Stored records:
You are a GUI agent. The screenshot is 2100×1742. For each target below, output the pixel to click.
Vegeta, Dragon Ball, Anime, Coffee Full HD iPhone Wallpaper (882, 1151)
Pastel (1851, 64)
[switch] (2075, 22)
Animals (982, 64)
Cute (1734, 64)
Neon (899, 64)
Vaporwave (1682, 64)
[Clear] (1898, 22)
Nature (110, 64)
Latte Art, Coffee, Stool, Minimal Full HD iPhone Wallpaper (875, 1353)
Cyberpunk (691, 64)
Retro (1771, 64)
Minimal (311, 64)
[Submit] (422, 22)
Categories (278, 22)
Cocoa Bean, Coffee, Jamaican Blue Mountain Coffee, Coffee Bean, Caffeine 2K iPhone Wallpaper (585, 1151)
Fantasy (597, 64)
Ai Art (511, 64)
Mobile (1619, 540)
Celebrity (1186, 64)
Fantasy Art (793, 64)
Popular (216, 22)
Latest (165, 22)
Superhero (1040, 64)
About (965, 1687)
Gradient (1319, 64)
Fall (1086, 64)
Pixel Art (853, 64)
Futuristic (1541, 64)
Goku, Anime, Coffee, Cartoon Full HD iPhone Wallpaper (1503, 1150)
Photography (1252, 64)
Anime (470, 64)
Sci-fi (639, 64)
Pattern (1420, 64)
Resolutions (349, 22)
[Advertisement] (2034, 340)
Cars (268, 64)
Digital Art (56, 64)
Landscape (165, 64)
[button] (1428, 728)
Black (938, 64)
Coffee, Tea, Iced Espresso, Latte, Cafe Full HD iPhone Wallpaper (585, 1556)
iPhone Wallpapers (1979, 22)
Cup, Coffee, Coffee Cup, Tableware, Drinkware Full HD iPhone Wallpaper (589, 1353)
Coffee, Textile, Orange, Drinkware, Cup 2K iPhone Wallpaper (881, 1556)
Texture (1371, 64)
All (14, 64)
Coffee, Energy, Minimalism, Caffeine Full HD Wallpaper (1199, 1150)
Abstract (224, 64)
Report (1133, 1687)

▸ YOUR GOAL:
For this exercise, reproduce exactly each line from the one containing "Black (938, 64)" through the last line of the data, and no others.

▸ RESULT OF THIS EXERCISE:
Black (938, 64)
Coffee, Tea, Iced Espresso, Latte, Cafe Full HD iPhone Wallpaper (585, 1556)
iPhone Wallpapers (1979, 22)
Cup, Coffee, Coffee Cup, Tableware, Drinkware Full HD iPhone Wallpaper (589, 1353)
Coffee, Textile, Orange, Drinkware, Cup 2K iPhone Wallpaper (881, 1556)
Texture (1371, 64)
All (14, 64)
Coffee, Energy, Minimalism, Caffeine Full HD Wallpaper (1199, 1150)
Abstract (224, 64)
Report (1133, 1687)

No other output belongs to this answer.